What needs to be done
Exactly the lines from the one holding "Office space (1164, 803)" through the final line of the data are wanted, copied as written.

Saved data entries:

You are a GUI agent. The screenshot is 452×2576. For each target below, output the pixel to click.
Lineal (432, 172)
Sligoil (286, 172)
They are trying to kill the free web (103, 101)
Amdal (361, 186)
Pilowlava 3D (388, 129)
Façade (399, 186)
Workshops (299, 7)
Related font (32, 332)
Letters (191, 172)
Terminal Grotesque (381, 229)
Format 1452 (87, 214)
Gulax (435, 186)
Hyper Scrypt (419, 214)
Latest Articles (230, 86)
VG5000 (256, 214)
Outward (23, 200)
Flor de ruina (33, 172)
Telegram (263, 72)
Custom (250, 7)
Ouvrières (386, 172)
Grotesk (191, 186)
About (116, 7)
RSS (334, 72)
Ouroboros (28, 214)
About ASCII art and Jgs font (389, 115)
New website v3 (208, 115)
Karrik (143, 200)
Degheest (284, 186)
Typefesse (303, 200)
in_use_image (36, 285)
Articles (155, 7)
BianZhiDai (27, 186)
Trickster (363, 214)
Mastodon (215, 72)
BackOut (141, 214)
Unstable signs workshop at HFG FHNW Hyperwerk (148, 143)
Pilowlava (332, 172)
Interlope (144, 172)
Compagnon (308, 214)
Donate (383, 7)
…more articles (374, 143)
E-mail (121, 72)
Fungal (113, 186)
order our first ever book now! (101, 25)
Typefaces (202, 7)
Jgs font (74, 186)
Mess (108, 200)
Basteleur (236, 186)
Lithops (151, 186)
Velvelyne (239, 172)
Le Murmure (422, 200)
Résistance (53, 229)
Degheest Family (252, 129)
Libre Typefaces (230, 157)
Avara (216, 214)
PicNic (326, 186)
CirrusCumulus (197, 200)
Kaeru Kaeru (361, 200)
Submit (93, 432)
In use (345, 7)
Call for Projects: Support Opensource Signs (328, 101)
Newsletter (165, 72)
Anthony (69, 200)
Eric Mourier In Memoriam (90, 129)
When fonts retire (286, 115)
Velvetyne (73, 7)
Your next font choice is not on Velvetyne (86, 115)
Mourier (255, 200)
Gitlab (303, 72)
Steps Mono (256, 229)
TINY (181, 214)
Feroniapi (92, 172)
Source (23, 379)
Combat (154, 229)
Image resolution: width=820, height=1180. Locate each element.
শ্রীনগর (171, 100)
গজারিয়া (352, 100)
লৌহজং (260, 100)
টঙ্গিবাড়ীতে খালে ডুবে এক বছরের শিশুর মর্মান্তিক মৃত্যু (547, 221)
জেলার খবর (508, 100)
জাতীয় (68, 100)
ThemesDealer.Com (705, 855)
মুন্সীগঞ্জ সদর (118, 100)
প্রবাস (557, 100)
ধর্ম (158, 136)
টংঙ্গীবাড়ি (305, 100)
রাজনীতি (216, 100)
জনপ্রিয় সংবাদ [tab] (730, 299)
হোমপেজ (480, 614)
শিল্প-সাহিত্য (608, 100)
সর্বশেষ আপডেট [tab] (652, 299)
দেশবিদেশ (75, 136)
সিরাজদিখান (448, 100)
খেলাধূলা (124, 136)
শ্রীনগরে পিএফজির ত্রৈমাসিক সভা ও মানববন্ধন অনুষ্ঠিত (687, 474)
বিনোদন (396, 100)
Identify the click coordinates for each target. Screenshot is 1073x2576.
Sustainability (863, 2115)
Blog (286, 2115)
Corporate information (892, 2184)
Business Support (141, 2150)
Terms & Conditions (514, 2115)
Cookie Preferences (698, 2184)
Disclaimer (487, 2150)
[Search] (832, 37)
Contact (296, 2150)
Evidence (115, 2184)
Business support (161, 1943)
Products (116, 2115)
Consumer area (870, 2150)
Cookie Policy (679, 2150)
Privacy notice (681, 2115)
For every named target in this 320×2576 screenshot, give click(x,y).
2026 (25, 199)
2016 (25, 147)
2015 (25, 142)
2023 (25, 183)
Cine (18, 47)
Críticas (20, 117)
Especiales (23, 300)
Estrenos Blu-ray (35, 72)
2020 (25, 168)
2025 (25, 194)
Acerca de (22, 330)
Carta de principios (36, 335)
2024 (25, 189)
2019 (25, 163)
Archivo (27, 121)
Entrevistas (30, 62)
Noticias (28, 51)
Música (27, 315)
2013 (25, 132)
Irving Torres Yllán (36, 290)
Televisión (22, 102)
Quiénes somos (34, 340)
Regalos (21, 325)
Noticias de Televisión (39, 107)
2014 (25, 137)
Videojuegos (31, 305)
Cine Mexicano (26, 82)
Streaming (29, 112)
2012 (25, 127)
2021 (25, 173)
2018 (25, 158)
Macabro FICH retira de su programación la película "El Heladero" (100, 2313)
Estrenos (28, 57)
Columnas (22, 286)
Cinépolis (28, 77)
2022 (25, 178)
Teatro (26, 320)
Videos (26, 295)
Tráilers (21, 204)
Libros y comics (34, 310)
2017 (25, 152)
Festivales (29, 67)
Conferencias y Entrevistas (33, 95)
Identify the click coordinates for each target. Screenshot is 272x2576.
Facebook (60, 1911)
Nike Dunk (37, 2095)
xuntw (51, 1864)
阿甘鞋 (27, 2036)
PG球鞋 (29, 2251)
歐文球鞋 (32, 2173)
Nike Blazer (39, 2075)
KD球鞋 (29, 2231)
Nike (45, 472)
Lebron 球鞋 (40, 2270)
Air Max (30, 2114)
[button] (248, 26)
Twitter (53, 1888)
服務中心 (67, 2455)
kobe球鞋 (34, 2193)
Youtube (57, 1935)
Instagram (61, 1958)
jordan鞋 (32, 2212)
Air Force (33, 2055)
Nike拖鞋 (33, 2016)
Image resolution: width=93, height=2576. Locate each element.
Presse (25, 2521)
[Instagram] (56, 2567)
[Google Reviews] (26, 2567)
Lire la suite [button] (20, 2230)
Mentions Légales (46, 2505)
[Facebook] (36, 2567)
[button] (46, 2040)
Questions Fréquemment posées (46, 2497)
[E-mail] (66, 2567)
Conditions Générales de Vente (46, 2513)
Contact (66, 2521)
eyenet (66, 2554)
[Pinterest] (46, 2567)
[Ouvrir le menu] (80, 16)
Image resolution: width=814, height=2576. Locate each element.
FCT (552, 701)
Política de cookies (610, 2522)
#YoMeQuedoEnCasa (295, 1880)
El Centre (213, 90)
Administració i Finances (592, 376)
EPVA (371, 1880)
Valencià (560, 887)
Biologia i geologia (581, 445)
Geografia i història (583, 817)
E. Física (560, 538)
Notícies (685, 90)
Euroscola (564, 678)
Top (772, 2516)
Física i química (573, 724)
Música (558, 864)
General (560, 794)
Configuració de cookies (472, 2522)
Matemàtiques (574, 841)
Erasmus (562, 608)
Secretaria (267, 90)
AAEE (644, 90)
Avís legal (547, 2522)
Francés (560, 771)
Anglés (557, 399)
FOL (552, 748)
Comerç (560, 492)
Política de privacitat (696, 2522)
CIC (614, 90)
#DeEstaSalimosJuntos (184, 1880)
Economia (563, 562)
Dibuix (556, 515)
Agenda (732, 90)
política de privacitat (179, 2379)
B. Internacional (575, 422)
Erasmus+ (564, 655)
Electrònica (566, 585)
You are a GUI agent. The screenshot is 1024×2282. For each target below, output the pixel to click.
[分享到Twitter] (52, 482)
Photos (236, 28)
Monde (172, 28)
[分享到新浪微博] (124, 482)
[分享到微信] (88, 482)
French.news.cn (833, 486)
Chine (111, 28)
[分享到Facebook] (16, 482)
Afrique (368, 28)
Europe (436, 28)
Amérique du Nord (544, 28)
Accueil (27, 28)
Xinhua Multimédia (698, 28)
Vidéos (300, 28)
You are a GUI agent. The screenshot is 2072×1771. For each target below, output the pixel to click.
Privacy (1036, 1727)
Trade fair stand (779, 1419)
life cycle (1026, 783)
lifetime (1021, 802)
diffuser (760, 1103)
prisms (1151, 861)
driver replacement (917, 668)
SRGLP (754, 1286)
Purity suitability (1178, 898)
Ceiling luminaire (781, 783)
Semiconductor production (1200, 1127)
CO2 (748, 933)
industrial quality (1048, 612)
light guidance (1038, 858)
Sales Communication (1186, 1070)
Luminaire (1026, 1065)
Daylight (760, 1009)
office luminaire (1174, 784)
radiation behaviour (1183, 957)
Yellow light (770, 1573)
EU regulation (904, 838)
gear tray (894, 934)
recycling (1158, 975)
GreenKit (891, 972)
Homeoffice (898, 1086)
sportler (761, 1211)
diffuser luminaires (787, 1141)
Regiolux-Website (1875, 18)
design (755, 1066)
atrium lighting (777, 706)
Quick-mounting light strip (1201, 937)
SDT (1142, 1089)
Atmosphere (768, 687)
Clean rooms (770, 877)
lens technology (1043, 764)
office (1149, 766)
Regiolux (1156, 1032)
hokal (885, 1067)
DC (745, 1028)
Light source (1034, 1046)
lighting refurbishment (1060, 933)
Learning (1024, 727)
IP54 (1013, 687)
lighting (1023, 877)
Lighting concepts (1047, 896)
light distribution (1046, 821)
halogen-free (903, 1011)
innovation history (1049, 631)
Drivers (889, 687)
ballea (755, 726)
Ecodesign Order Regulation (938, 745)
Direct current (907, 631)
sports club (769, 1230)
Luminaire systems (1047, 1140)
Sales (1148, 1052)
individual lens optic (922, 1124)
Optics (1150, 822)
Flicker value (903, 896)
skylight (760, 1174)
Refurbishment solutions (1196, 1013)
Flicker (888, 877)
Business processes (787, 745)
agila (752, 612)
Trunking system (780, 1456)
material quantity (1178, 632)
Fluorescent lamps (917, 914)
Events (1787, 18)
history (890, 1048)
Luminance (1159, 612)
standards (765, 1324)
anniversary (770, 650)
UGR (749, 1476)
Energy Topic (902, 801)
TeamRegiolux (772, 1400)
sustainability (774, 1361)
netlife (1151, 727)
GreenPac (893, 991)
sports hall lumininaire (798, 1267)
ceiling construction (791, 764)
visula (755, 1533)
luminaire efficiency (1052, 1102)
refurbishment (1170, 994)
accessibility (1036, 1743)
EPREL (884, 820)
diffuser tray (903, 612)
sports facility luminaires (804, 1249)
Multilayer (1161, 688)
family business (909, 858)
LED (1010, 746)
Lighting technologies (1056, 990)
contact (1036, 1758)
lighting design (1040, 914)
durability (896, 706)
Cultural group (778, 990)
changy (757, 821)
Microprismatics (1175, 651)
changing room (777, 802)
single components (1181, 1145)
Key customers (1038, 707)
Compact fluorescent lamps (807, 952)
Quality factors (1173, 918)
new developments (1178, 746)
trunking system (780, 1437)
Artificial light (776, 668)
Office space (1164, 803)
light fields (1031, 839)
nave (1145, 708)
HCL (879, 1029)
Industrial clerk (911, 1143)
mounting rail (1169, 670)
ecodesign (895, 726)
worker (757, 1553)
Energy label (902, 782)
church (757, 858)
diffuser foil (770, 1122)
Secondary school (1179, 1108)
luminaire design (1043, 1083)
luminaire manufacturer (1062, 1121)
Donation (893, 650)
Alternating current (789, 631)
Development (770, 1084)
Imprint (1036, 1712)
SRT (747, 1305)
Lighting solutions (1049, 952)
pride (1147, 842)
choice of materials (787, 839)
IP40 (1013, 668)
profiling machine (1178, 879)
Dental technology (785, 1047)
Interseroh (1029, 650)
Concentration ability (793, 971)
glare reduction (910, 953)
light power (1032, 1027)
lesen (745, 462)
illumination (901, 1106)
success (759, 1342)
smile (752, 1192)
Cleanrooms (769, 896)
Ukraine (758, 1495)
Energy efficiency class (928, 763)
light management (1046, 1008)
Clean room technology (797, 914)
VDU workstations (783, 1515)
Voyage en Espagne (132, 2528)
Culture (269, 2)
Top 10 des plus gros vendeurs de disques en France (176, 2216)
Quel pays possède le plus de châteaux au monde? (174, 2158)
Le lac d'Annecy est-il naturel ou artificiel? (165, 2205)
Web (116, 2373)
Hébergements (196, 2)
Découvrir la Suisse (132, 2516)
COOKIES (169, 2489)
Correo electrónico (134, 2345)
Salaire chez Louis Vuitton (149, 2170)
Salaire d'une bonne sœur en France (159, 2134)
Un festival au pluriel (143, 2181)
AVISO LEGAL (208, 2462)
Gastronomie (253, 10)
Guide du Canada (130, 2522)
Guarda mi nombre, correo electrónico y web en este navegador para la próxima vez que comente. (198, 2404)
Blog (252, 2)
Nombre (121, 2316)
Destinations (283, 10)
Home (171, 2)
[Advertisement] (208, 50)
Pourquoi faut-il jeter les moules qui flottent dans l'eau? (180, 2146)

Task solution
Office space (1164, 803)
light fields (1031, 839)
nave (1145, 708)
HCL (879, 1029)
Industrial clerk (911, 1143)
mounting rail (1169, 670)
ecodesign (895, 726)
worker (757, 1553)
Energy label (902, 782)
church (757, 858)
diffuser foil (770, 1122)
Secondary school (1179, 1108)
luminaire design (1043, 1083)
luminaire manufacturer (1062, 1121)
Donation (893, 650)
Alternating current (789, 631)
Development (770, 1084)
Imprint (1036, 1712)
SRT (747, 1305)
Lighting solutions (1049, 952)
pride (1147, 842)
choice of materials (787, 839)
IP40 (1013, 668)
profiling machine (1178, 879)
Dental technology (785, 1047)
Interseroh (1029, 650)
Concentration ability (793, 971)
glare reduction (910, 953)
light power (1032, 1027)
lesen (745, 462)
illumination (901, 1106)
success (759, 1342)
smile (752, 1192)
Cleanrooms (769, 896)
Ukraine (758, 1495)
Energy efficiency class (928, 763)
light management (1046, 1008)
Clean room technology (797, 914)
VDU workstations (783, 1515)
Voyage en Espagne (132, 2528)
Culture (269, 2)
Top 10 des plus gros vendeurs de disques en France (176, 2216)
Quel pays possède le plus de châteaux au monde? (174, 2158)
Le lac d'Annecy est-il naturel ou artificiel? (165, 2205)
Web (116, 2373)
Hébergements (196, 2)
Découvrir la Suisse (132, 2516)
COOKIES (169, 2489)
Correo electrónico (134, 2345)
Salaire chez Louis Vuitton (149, 2170)
Salaire d'une bonne sœur en France (159, 2134)
Un festival au pluriel (143, 2181)
AVISO LEGAL (208, 2462)
Gastronomie (253, 10)
Guide du Canada (130, 2522)
Guarda mi nombre, correo electrónico y web en este navegador para la próxima vez que comente. (198, 2404)
Blog (252, 2)
Nombre (121, 2316)
Destinations (283, 10)
Home (171, 2)
[Advertisement] (208, 50)
Pourquoi faut-il jeter les moules qui flottent dans l'eau? (180, 2146)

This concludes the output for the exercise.